Page and screen pointing data
>> Start

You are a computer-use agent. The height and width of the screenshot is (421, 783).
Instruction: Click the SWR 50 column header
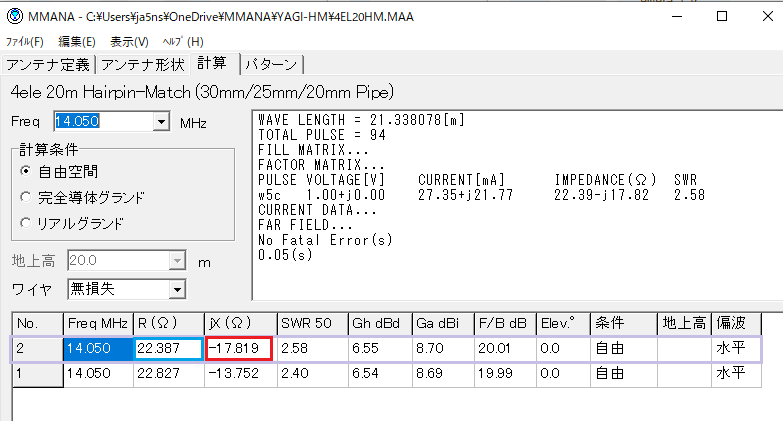coord(310,323)
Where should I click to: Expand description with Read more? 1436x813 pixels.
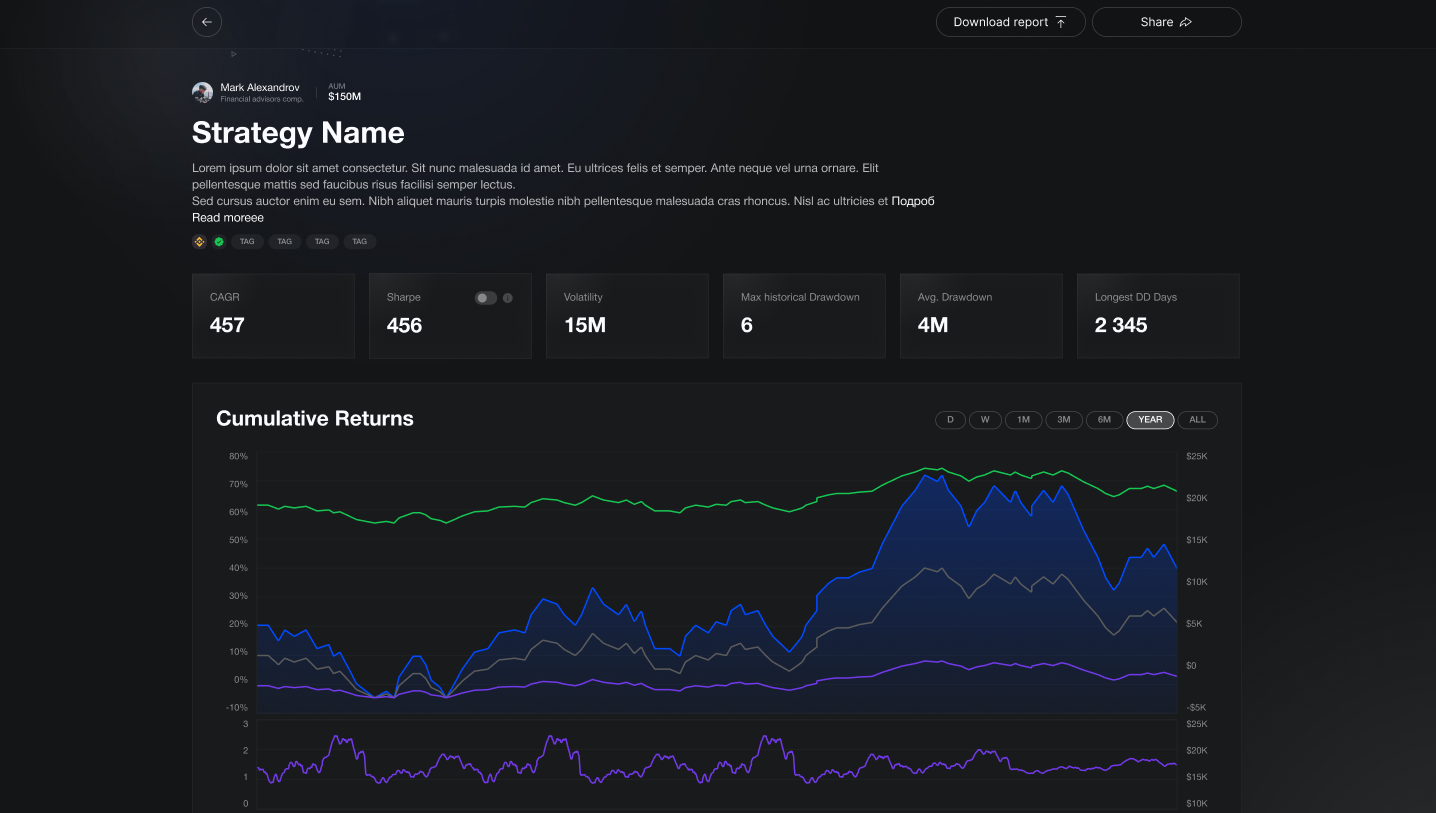pyautogui.click(x=228, y=217)
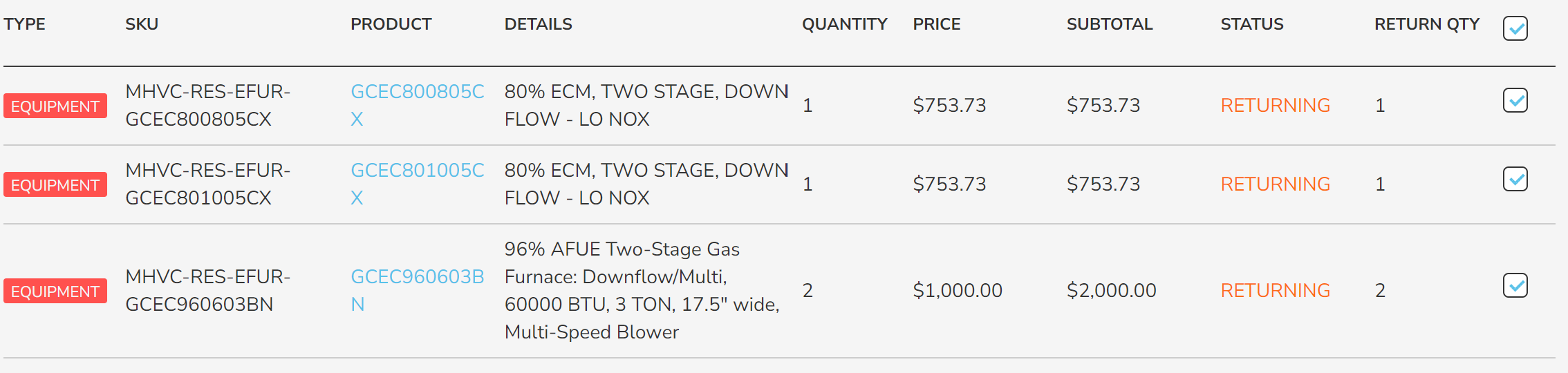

>> End

REQUIREMENTS:
Rescale the stretch from the line containing "Where should I" through the end of the rows, both ends included: reproduce every line, requests included, with each coordinate in the answers multiplied by 2 and rounded to a whole number, halves rounded up. Omit the pictures from your output.

RESULT BELOW:
Where should I click to: Expand description with Read more? 1436x813 pixels.
pyautogui.click(x=456, y=434)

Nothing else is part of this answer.